### Work required
For every entry that follows, return an identical copy.

[Collected data entries]
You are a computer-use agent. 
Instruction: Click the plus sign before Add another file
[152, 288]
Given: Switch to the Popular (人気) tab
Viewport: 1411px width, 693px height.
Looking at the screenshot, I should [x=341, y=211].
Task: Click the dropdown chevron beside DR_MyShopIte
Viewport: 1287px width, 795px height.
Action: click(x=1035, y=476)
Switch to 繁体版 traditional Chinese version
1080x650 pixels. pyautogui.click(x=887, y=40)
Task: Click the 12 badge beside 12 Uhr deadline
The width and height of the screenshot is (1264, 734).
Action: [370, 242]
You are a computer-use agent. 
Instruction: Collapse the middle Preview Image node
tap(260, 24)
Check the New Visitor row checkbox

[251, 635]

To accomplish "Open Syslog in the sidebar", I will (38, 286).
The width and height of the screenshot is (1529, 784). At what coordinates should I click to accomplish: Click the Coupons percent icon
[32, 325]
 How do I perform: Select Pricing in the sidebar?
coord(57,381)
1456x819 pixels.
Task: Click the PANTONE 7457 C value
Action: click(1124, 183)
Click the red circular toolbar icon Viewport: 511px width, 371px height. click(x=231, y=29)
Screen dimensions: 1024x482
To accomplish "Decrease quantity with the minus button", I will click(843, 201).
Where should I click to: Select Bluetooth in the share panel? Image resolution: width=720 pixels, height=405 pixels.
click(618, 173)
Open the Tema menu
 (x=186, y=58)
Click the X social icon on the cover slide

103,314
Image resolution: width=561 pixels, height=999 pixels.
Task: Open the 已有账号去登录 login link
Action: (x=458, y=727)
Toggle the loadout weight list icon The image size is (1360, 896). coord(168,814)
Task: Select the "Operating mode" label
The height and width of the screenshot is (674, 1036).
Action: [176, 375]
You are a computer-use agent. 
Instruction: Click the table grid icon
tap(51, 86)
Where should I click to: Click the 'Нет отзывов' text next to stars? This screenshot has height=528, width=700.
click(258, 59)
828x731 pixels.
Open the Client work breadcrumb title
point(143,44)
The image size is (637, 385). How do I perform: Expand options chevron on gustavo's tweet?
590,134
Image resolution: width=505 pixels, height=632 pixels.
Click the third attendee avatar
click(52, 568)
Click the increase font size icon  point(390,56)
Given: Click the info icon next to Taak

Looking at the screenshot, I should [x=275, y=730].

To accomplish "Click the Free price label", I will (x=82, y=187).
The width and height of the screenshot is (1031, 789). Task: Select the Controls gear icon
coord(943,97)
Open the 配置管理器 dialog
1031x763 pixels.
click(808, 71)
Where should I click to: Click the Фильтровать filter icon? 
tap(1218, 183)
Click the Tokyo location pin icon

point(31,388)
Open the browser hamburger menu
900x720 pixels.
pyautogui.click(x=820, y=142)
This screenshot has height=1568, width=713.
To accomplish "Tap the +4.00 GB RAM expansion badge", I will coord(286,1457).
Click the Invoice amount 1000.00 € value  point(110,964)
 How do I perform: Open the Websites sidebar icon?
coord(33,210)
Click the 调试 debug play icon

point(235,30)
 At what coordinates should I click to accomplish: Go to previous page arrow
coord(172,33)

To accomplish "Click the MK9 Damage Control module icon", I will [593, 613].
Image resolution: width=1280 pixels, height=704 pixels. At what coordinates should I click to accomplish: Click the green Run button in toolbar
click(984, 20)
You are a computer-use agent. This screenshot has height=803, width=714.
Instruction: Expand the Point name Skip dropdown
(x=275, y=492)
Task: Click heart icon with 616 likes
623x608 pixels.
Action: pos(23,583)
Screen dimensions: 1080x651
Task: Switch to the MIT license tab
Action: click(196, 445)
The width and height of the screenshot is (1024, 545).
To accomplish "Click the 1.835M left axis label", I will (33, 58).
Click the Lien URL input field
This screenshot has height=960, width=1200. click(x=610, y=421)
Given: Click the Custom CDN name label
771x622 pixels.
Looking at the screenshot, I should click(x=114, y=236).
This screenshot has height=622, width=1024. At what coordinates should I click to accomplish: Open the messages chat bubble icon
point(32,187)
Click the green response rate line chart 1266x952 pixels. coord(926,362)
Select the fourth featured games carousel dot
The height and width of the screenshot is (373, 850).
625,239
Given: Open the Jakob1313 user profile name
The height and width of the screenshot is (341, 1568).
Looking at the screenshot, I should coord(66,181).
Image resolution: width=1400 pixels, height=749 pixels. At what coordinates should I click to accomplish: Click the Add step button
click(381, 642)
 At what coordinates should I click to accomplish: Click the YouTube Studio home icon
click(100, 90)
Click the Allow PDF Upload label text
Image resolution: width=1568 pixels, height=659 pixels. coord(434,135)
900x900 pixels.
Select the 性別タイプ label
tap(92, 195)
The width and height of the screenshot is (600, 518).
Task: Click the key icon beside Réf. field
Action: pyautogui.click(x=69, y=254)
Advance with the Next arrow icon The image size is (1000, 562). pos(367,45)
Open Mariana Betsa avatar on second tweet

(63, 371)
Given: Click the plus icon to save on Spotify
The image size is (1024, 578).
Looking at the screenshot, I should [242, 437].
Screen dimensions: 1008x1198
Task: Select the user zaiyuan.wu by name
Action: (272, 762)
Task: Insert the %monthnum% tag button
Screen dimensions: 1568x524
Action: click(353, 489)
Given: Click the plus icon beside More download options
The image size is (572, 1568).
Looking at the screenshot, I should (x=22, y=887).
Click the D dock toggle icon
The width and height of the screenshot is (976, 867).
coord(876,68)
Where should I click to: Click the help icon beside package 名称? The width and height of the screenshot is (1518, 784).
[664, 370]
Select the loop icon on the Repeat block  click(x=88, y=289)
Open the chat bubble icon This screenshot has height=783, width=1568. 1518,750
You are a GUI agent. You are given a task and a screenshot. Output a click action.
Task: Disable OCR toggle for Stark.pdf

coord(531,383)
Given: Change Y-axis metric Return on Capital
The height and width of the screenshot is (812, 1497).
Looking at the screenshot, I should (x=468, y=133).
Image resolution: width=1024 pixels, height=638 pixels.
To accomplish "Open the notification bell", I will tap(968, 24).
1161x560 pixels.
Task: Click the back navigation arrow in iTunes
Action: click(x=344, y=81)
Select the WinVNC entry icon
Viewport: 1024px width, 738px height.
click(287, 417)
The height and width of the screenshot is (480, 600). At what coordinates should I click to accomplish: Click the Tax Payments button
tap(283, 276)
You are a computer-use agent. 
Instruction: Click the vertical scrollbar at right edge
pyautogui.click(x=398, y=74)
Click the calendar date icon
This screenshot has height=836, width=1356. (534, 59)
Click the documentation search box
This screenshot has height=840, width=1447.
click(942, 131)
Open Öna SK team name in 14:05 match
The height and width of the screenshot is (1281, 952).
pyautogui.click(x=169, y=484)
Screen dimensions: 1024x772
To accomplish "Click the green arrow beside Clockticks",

### Response box
You are a computer-use agent. 
Instruction: Click the plus sign before Add another file
[152, 288]
Given: Switch to the Popular (人気) tab
Viewport: 1411px width, 693px height.
Looking at the screenshot, I should [x=341, y=211].
Task: Click the dropdown chevron beside DR_MyShopIte
Viewport: 1287px width, 795px height.
Action: click(x=1035, y=476)
Switch to 繁体版 traditional Chinese version
1080x650 pixels. pyautogui.click(x=887, y=40)
Task: Click the 12 badge beside 12 Uhr deadline
The width and height of the screenshot is (1264, 734).
Action: [370, 242]
You are a computer-use agent. 
Instruction: Collapse the middle Preview Image node
tap(260, 24)
Check the New Visitor row checkbox

[251, 635]

To accomplish "Open Syslog in the sidebar", I will (38, 286).
The width and height of the screenshot is (1529, 784). At what coordinates should I click to accomplish: Click the Coupons percent icon
[32, 325]
 How do I perform: Select Pricing in the sidebar?
coord(57,381)
1456x819 pixels.
Task: Click the PANTONE 7457 C value
Action: click(1124, 183)
Click the red circular toolbar icon Viewport: 511px width, 371px height. click(x=231, y=29)
Screen dimensions: 1024x482
To accomplish "Decrease quantity with the minus button", I will click(843, 201).
Where should I click to: Select Bluetooth in the share panel? Image resolution: width=720 pixels, height=405 pixels.
click(618, 173)
Open the Tema menu
 (x=186, y=58)
Click the X social icon on the cover slide

103,314
Image resolution: width=561 pixels, height=999 pixels.
Task: Open the 已有账号去登录 login link
Action: (x=458, y=727)
Toggle the loadout weight list icon The image size is (1360, 896). coord(168,814)
Task: Select the "Operating mode" label
The height and width of the screenshot is (674, 1036).
Action: [176, 375]
You are a computer-use agent. 
Instruction: Click the table grid icon
tap(51, 86)
Where should I click to: Click the 'Нет отзывов' text next to stars? This screenshot has height=528, width=700.
click(258, 59)
828x731 pixels.
Open the Client work breadcrumb title
point(143,44)
The image size is (637, 385). How do I perform: Expand options chevron on gustavo's tweet?
590,134
Image resolution: width=505 pixels, height=632 pixels.
Click the third attendee avatar
click(52, 568)
Click the increase font size icon  point(390,56)
Given: Click the info icon next to Taak

Looking at the screenshot, I should [x=275, y=730].

To accomplish "Click the Free price label", I will (x=82, y=187).
The width and height of the screenshot is (1031, 789). Task: Select the Controls gear icon
coord(943,97)
Open the 配置管理器 dialog
1031x763 pixels.
click(808, 71)
Where should I click to: Click the Фильтровать filter icon? 
tap(1218, 183)
Click the Tokyo location pin icon

point(31,388)
Open the browser hamburger menu
900x720 pixels.
pyautogui.click(x=820, y=142)
This screenshot has height=1568, width=713.
To accomplish "Tap the +4.00 GB RAM expansion badge", I will coord(286,1457).
Click the Invoice amount 1000.00 € value  point(110,964)
 How do I perform: Open the Websites sidebar icon?
coord(33,210)
Click the 调试 debug play icon

point(235,30)
 At what coordinates should I click to accomplish: Go to previous page arrow
coord(172,33)

To accomplish "Click the MK9 Damage Control module icon", I will [593, 613].
Image resolution: width=1280 pixels, height=704 pixels. At what coordinates should I click to accomplish: Click the green Run button in toolbar
click(984, 20)
You are a computer-use agent. This screenshot has height=803, width=714.
Instruction: Expand the Point name Skip dropdown
(x=275, y=492)
Task: Click heart icon with 616 likes
623x608 pixels.
Action: pos(23,583)
Screen dimensions: 1080x651
Task: Switch to the MIT license tab
Action: click(196, 445)
The width and height of the screenshot is (1024, 545).
To accomplish "Click the 1.835M left axis label", I will (33, 58).
Click the Lien URL input field
This screenshot has height=960, width=1200. click(x=610, y=421)
Given: Click the Custom CDN name label
771x622 pixels.
Looking at the screenshot, I should click(x=114, y=236).
This screenshot has height=622, width=1024. At what coordinates should I click to accomplish: Open the messages chat bubble icon
point(32,187)
Click the green response rate line chart 1266x952 pixels. coord(926,362)
Select the fourth featured games carousel dot
The height and width of the screenshot is (373, 850).
625,239
Given: Open the Jakob1313 user profile name
The height and width of the screenshot is (341, 1568).
Looking at the screenshot, I should coord(66,181).
Image resolution: width=1400 pixels, height=749 pixels. At what coordinates should I click to accomplish: Click the Add step button
click(381, 642)
 At what coordinates should I click to accomplish: Click the YouTube Studio home icon
click(100, 90)
Click the Allow PDF Upload label text
Image resolution: width=1568 pixels, height=659 pixels. coord(434,135)
900x900 pixels.
Select the 性別タイプ label
tap(92, 195)
The width and height of the screenshot is (600, 518).
Task: Click the key icon beside Réf. field
Action: pyautogui.click(x=69, y=254)
Advance with the Next arrow icon The image size is (1000, 562). pos(367,45)
Open Mariana Betsa avatar on second tweet

(63, 371)
Given: Click the plus icon to save on Spotify
The image size is (1024, 578).
Looking at the screenshot, I should [242, 437].
Screen dimensions: 1008x1198
Task: Select the user zaiyuan.wu by name
Action: (272, 762)
Task: Insert the %monthnum% tag button
Screen dimensions: 1568x524
Action: click(353, 489)
Given: Click the plus icon beside More download options
The image size is (572, 1568).
Looking at the screenshot, I should (x=22, y=887).
Click the D dock toggle icon
The width and height of the screenshot is (976, 867).
coord(876,68)
Where should I click to: Click the help icon beside package 名称? The width and height of the screenshot is (1518, 784).
[664, 370]
Select the loop icon on the Repeat block  click(x=88, y=289)
Open the chat bubble icon This screenshot has height=783, width=1568. 1518,750
You are a GUI agent. You are given a task and a screenshot. Output a click action.
Task: Disable OCR toggle for Stark.pdf

coord(531,383)
Given: Change Y-axis metric Return on Capital
The height and width of the screenshot is (812, 1497).
Looking at the screenshot, I should (x=468, y=133).
Image resolution: width=1024 pixels, height=638 pixels.
To accomplish "Open the notification bell", I will tap(968, 24).
1161x560 pixels.
Task: Click the back navigation arrow in iTunes
Action: click(x=344, y=81)
Select the WinVNC entry icon
Viewport: 1024px width, 738px height.
click(287, 417)
The height and width of the screenshot is (480, 600). At what coordinates should I click to accomplish: Click the Tax Payments button
tap(283, 276)
You are a computer-use agent. 
Instruction: Click the vertical scrollbar at right edge
pyautogui.click(x=398, y=74)
Click the calendar date icon
This screenshot has height=836, width=1356. (534, 59)
Click the documentation search box
This screenshot has height=840, width=1447.
click(942, 131)
Open Öna SK team name in 14:05 match
The height and width of the screenshot is (1281, 952).
pyautogui.click(x=169, y=484)
Screen dimensions: 1024x772
To accomplish "Click the green arrow beside Clockticks",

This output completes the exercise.